In the WAIT RESP, once a response from memory is ready, FSM the corresponding dequeue signal for LOAD, STORE, I/O read or INSTR request is asserted:
WAIT_RESP: begin
if (m2n_response_valid) begin
if (grants_reg[INSTR]) begin
dequeue_instr <= 1'b1;
IO, Instruction and Core Interface requests buffering
CI and CC, as said above, share a valid/availability handshake interface for each request type. All these validity bits are buffered into a vector, namely grants. An arbiter (described [here] and set in fixed priority mode) allows requests to be scheduled a fixed-priority policy. The output of the arbiter is a one-hot mask, namely grants.
IO and INSTR requests are managed in different ways by the control logic.
IO Map request
Two FIFOs are instantiated for IO requests, one for incoming responses and the other for issued requests, each of default size 8:
- IO FIFO REQUEST
- IO FIFO RESPONSE
The format of the queues is defined by the typedef in the following lines of code:
~
typedef struct packed {
thread_id_t thread;
io_operation_t operation;
dcache_address_t address;
register_t data;
} io_fifo_t;
~
Requests are buffered into IO FIFO REQUEST queue. When the IO FIFO REQUEST is full, the CC refuses further IO Map requests lowering io_intf_available signal on the interface. The request is dequeue from IO FIFO REQUEST once the corresponding IO has arrived and this is queued into IO FIFO RESPONSE queue. When ready, the LDST unit consumes the IO response, asserting ldst_io_resp_consumed signal for a clock cycle, then the response is dequeued from IO FIFO RESPONSE queue and forwarded to LDST.
Instruction miss request
INSTR requests are buffered into INSTR FIFO queue of size 2, which tracks address of the pending request for the instruction cache. When an instruction request is satified, the relative memory response is forwarded back to the TC which will handle threads waking up internally:
~ WAIT_RESP: begin if (m2n_response_valid) begin state <= IDLE; // handle req if (grants_reg[INSTR]) begin mem_instr_request_data_in <= m2n_response_data_swap; mem_instr_request_valid <= 1'b1; ~
m2n_response_data_swap register contains data from memory that are transformed into big-endian if needed.
Snoop managing
Snoop managing checks whether a cache hit occurs or not after a snoop request, through following lines of code:
~ generate for ( dcache_way = 0; dcache_way < `DCACHE_WAY; dcache_way++ ) begin assign way_busy_oh[dcache_way] = ( ldst_snoop_privileges[dcache_way].can_read | ldst_snoop_privileges[dcache_way].can_write ); assign way_matched_oh[dcache_way] = ( ldst_snoop_tag[dcache_way] == granted_address.tag ) & way_busy_oh[dcache_way]; end endgenerate assign snoop_hit = |way_matched_oh; assign ways_full = &way_busy_oh; ~
A cache hit is asserted if a thread has read or write privileges on such address and if the tag of the requesting address is equal to an element present in the tag array ldst_snoop_tag.

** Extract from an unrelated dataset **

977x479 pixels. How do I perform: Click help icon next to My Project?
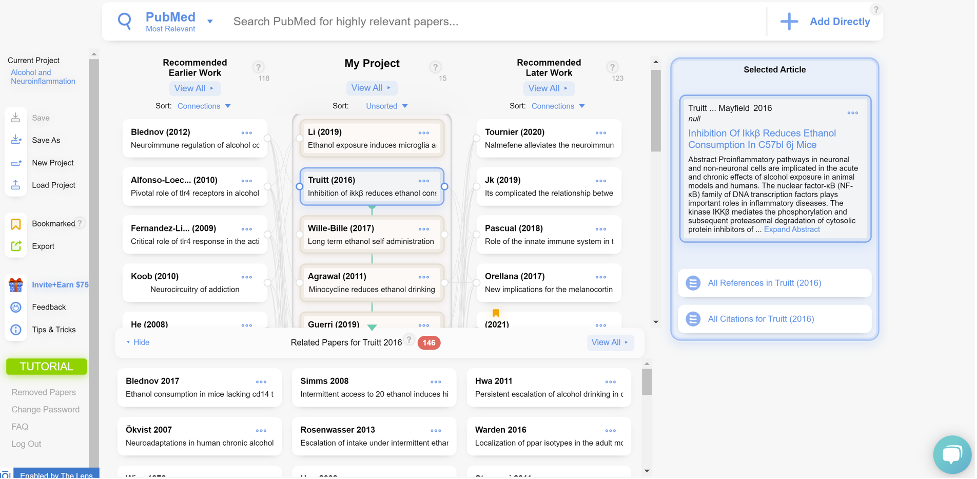(436, 67)
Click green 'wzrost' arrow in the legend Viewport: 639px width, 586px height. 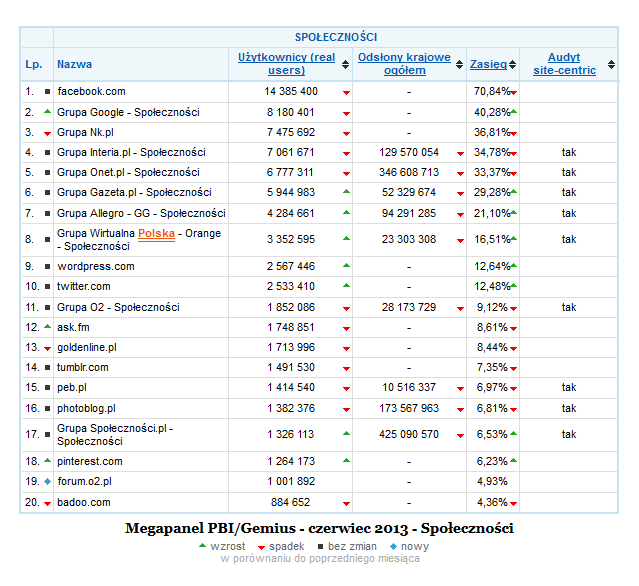[x=203, y=546]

snoop_hit is asserted if there is a cache hit, while ways_full is asserted if all ways are busy.
way_matched_oh array tracks the index of the matched way in a one-hot encoding. A component converts one-hot string to a natural number, and it is described [here]. The output is loaded into way_matched_idx register.
Some requests need to snoop L1 in order to be scheduled, such as LOAD/STORE, FLUSH and DINV, hence CC has to evaluate if the line produces a cache hit before issuing a memory transaction, as explained above.
Memory swap
nu+ is a parametrizable little-endian manycore, it might be embedded into architectures with different memory endianness. The CC provides an optional endianness swapper logic used to convert data from little-endian to big-endian and vice versa. CC interface provides a parameter, called ENDSWAP, which it is in the instantiation of the CC.
module sc_cache_controller #( parameter ENDSWAP = 0 )( input clk, input reset, ~
By default ENDSWAP is zero so it does not perform any memory swap.